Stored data
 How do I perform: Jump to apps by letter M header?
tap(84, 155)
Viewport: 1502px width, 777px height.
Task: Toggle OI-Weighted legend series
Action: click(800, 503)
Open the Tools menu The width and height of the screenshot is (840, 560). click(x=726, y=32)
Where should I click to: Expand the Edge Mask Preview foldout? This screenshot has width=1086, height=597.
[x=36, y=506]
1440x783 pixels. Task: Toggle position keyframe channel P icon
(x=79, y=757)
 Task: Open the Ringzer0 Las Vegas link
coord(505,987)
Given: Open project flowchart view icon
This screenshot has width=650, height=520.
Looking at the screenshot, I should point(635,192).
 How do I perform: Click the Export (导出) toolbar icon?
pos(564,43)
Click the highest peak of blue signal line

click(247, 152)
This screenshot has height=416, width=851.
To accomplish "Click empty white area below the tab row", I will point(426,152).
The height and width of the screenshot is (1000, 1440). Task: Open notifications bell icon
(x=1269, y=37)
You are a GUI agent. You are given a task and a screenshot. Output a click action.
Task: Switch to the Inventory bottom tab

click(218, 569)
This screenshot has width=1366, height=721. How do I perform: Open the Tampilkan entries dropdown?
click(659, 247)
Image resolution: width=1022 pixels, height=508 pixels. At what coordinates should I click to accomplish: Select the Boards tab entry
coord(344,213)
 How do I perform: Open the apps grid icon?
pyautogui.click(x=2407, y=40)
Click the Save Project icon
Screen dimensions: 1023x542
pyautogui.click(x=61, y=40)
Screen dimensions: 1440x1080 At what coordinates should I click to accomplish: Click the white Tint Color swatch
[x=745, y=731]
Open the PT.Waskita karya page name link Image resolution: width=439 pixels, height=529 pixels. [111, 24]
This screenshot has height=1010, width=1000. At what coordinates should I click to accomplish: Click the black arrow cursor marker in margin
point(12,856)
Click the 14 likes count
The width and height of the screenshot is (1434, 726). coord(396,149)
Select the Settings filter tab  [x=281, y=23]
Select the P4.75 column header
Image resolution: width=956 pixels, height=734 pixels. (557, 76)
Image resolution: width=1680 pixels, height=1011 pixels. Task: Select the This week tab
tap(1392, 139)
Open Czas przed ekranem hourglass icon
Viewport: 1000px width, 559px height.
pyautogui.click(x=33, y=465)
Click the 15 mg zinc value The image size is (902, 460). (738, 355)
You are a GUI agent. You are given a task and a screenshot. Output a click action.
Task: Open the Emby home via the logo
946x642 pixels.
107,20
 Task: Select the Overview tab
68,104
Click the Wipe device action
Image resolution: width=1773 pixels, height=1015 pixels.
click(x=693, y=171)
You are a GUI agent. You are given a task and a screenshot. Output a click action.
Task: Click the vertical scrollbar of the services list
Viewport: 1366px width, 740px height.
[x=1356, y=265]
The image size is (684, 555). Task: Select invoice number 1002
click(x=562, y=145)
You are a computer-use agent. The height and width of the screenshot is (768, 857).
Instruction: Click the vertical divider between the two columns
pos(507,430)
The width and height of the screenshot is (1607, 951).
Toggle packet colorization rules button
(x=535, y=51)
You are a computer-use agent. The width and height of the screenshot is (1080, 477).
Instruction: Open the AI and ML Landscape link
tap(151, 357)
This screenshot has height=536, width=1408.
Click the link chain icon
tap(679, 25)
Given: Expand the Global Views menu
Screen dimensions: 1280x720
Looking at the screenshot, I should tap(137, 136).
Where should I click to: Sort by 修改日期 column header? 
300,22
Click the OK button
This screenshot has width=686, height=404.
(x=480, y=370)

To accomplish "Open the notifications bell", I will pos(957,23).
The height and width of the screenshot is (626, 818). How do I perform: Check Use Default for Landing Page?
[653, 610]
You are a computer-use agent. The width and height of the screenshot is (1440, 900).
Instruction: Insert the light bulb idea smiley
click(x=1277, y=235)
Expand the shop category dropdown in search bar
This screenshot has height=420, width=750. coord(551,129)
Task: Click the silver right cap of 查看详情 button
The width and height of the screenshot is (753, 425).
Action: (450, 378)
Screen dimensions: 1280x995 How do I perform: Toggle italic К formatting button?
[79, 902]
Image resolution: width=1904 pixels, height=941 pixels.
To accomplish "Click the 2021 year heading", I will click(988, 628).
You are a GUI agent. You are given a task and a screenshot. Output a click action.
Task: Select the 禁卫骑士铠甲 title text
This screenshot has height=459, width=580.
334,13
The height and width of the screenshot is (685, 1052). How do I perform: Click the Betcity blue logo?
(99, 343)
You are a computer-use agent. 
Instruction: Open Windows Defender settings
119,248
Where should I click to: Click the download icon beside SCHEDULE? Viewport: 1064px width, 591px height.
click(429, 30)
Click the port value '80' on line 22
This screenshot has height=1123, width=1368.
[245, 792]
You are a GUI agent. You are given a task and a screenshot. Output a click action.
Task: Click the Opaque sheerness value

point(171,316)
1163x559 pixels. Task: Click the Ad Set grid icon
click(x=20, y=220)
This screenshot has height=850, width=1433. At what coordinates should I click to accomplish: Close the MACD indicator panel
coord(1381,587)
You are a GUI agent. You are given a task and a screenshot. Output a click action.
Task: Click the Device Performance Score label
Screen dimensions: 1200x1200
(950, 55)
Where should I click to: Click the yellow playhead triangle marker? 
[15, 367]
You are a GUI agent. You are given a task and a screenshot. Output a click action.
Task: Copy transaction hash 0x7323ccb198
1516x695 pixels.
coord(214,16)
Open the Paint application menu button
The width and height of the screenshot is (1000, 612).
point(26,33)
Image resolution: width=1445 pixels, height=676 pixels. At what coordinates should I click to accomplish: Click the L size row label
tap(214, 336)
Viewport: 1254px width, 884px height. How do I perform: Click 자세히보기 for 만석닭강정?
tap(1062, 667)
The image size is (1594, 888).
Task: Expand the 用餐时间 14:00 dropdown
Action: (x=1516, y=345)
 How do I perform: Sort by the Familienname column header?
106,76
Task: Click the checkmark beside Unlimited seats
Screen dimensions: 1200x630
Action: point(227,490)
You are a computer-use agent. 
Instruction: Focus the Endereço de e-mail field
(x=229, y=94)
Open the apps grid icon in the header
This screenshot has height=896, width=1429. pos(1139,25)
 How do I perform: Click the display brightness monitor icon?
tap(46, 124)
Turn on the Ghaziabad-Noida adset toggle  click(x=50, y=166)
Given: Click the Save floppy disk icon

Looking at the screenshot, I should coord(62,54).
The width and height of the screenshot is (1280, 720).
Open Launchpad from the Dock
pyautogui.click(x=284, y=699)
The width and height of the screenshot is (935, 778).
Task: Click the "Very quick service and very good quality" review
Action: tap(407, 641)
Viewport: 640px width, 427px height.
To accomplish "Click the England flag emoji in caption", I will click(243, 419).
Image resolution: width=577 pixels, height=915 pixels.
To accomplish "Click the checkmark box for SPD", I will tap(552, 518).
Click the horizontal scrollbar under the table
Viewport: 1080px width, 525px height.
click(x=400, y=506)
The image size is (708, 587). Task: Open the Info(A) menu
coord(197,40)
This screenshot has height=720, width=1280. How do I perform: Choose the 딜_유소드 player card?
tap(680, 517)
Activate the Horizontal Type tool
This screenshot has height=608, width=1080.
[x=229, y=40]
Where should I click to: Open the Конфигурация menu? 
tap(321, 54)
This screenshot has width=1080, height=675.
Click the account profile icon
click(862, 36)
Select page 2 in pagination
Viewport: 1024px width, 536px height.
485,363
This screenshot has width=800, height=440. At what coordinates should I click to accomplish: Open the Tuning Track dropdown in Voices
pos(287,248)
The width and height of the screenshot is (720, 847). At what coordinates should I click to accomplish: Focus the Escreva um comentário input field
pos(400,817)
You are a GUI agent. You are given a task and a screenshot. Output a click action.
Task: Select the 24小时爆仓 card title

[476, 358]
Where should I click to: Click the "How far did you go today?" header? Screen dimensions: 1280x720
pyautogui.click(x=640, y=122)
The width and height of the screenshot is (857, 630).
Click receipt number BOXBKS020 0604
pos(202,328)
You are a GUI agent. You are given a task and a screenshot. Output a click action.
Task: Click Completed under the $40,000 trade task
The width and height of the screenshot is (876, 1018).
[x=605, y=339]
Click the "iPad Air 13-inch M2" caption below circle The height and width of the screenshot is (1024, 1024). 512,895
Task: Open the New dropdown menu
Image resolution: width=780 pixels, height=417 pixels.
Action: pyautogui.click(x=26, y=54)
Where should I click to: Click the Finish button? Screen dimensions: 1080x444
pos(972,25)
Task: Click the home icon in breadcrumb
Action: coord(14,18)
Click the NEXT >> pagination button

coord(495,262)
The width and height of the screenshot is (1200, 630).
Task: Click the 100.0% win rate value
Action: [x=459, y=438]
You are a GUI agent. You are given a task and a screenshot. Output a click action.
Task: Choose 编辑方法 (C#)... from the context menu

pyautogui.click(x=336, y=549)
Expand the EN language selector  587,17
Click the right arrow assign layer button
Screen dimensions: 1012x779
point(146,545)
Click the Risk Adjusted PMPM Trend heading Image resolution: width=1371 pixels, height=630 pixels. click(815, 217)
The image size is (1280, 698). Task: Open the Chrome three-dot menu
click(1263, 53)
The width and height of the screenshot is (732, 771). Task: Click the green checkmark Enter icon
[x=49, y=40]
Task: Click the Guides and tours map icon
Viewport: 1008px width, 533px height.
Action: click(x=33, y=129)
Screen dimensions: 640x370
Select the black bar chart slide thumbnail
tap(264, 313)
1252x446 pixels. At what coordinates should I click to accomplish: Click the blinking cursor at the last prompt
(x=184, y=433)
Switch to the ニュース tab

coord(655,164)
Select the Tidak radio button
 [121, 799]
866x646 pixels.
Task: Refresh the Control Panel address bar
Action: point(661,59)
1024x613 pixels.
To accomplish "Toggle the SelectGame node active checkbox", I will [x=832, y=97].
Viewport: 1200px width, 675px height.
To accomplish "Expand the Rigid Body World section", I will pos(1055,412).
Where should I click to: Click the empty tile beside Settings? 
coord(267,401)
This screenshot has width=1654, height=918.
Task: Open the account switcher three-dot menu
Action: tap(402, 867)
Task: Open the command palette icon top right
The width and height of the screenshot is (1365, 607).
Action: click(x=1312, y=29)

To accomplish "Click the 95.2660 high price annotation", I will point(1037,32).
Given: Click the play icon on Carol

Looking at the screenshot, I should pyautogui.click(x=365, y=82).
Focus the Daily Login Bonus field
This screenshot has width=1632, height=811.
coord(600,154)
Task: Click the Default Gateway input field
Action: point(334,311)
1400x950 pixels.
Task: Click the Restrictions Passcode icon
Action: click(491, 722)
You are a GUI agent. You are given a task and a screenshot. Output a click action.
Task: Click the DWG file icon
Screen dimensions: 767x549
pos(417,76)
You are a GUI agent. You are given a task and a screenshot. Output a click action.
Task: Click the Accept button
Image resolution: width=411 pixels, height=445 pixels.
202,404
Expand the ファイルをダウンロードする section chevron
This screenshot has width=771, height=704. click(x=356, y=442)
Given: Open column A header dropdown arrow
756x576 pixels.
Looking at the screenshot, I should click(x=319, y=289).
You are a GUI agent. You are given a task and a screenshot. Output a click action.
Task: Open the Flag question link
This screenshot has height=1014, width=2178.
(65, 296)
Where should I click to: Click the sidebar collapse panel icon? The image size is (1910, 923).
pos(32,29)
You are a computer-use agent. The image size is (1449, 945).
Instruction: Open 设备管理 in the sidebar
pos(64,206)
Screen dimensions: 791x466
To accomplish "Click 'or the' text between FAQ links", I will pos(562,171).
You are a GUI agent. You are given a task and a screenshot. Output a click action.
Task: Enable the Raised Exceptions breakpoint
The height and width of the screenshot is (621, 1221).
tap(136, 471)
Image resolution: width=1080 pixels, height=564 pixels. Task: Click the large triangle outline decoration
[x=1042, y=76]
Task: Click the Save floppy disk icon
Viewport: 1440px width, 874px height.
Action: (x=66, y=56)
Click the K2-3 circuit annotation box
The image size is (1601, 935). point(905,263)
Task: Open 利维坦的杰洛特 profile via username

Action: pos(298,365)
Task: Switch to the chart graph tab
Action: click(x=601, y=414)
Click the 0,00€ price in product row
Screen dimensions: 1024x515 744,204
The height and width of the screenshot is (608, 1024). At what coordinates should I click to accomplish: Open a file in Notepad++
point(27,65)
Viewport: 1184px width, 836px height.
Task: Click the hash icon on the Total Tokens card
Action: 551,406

■ What this task involves
Please make an exact copy of the lines above from the line with "Click the 14 likes count" through the line with "Open Czas przed ekranem hourglass icon", both ends included.

■ The answer
Click the 14 likes count
The width and height of the screenshot is (1434, 726). coord(396,149)
Select the Settings filter tab  [x=281, y=23]
Select the P4.75 column header
Image resolution: width=956 pixels, height=734 pixels. (557, 76)
Image resolution: width=1680 pixels, height=1011 pixels. Task: Select the This week tab
tap(1392, 139)
Open Czas przed ekranem hourglass icon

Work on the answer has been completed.